A one standard deviation increase in willingness to take risks is associated with a (1) 1.7 (p<0.01), (2) 1.1 (p<0.01), (3) 0.7 (p<0.01) percentage point increase in the probability of migrating, depending on specification (see controls). The average unconditional propensity was 5.8 percent.
Lundberg [2010]
Outcome(s): marital status – ever married by age 35, whether the first marriage ended in a divorce Explanatory Variable(s): personality – survey measures of The Big Five
Data: German Socio-Economic Panel (SOEP); 7,106 household heads, spouses, and partners aged 35-59 in Germany (2005) Methods: probit, Cox proportional hazard model
Controls: (1)education, German ethnicity, and living in East Germany (2) controls in (1), trust, risk aversion, locus of control, positive and negative reciprocity Timing of Measurements: The measures are contemporaneous.

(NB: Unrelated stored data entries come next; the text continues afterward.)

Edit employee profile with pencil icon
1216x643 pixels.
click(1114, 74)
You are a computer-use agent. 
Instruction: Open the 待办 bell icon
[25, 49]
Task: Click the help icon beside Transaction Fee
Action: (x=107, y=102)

Theory: People match both positively and negatively on personality traits depending on whether they reflect preferences or specialization in production. Matching based on specialization will change as the labor market evolves.

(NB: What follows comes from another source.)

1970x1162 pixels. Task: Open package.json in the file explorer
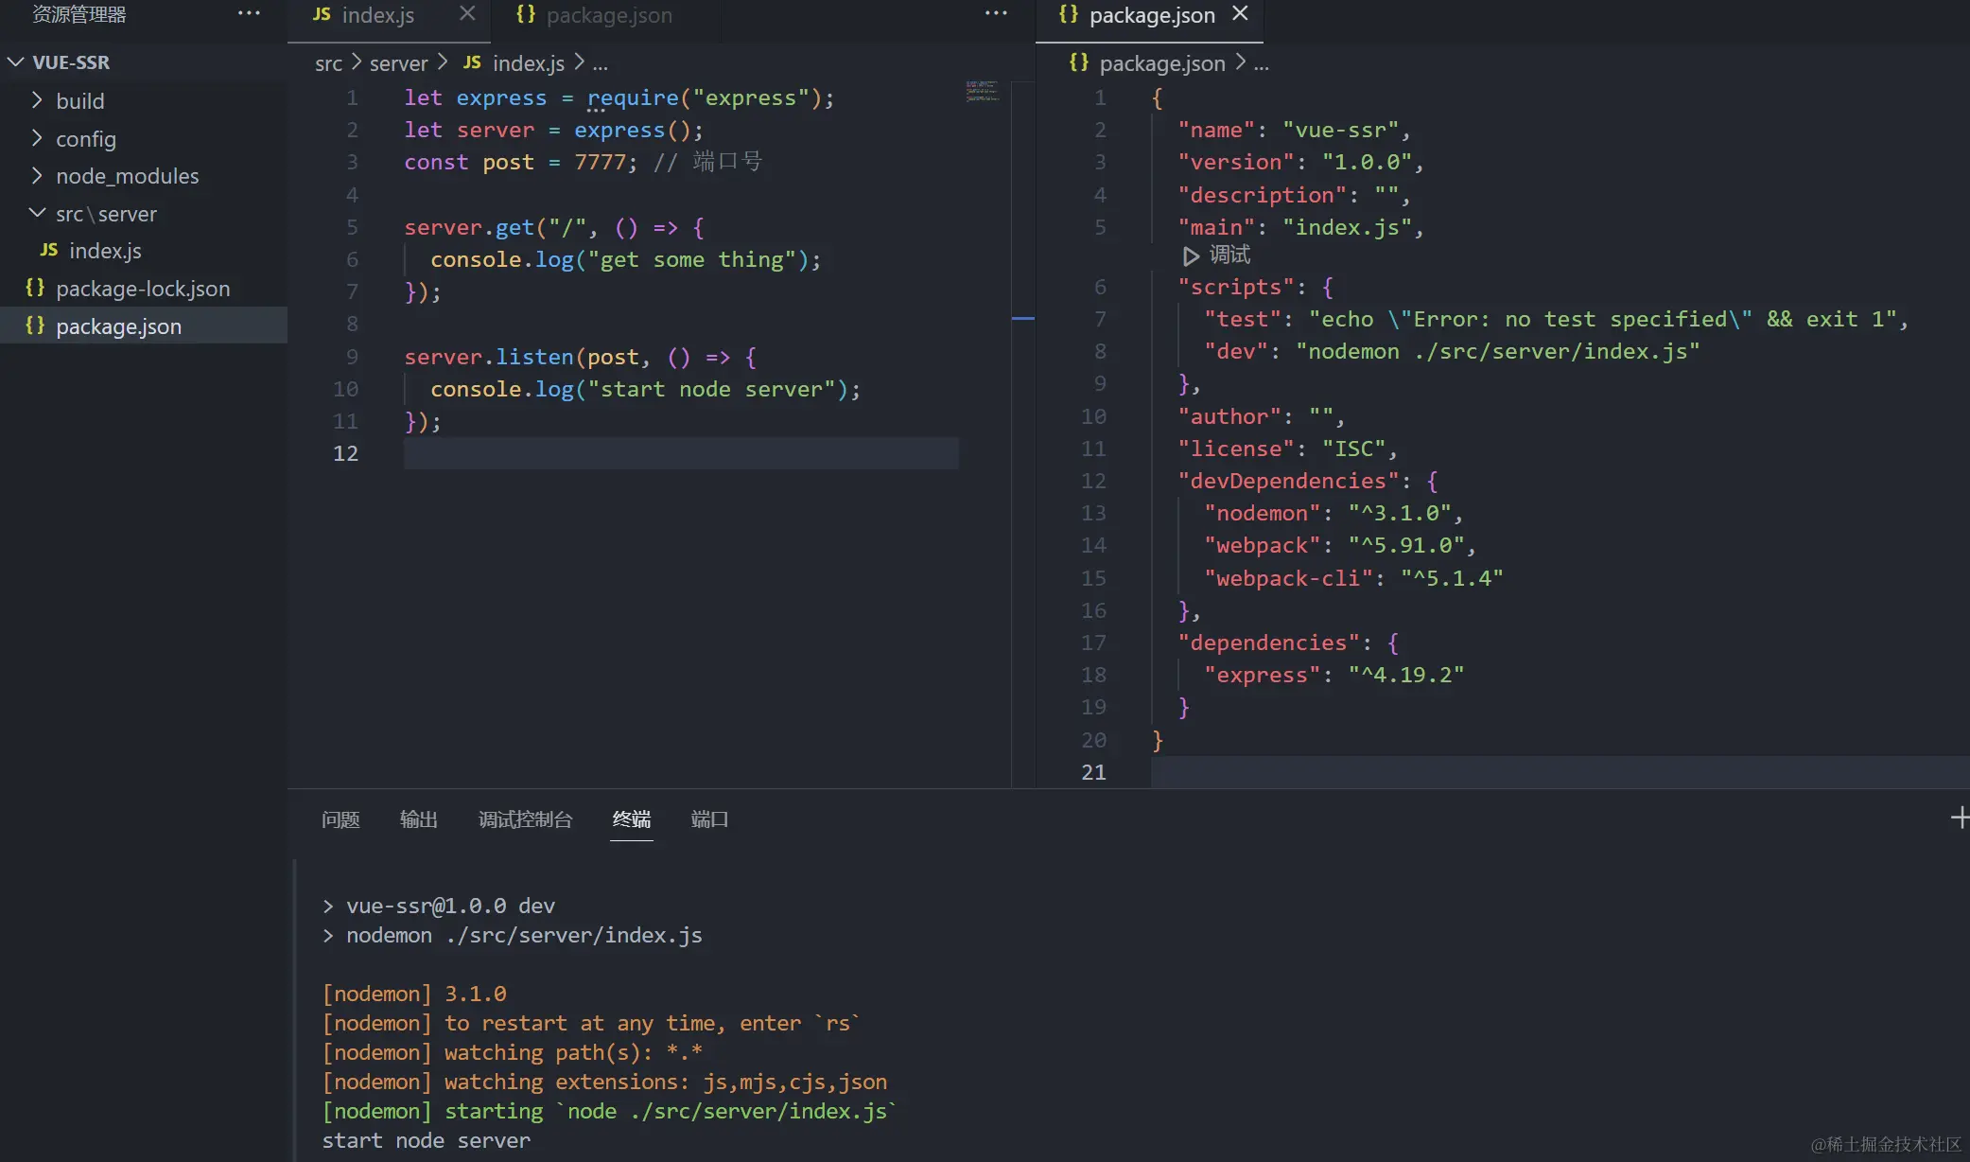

Born before 1960: Extraversion increases the probability of marriage for both men and women (p<0.05); conscientiousness increases the probability for men (p<0.05); neuroticism increases the probability for women (p<0.05, (1) only); and agreeableness increases the probability for women (p<0.05; (1) only) but decreases the probability for men (p<0.05). Born after 1960: Openness to experience has a negative effect on marriage probabilities for men (p<0.05;(1)) and (p<0.10,(2)) and women (p<0.05;(2)) and conscientiousness has a strong positive effect for men and women (p<0.05;(2)).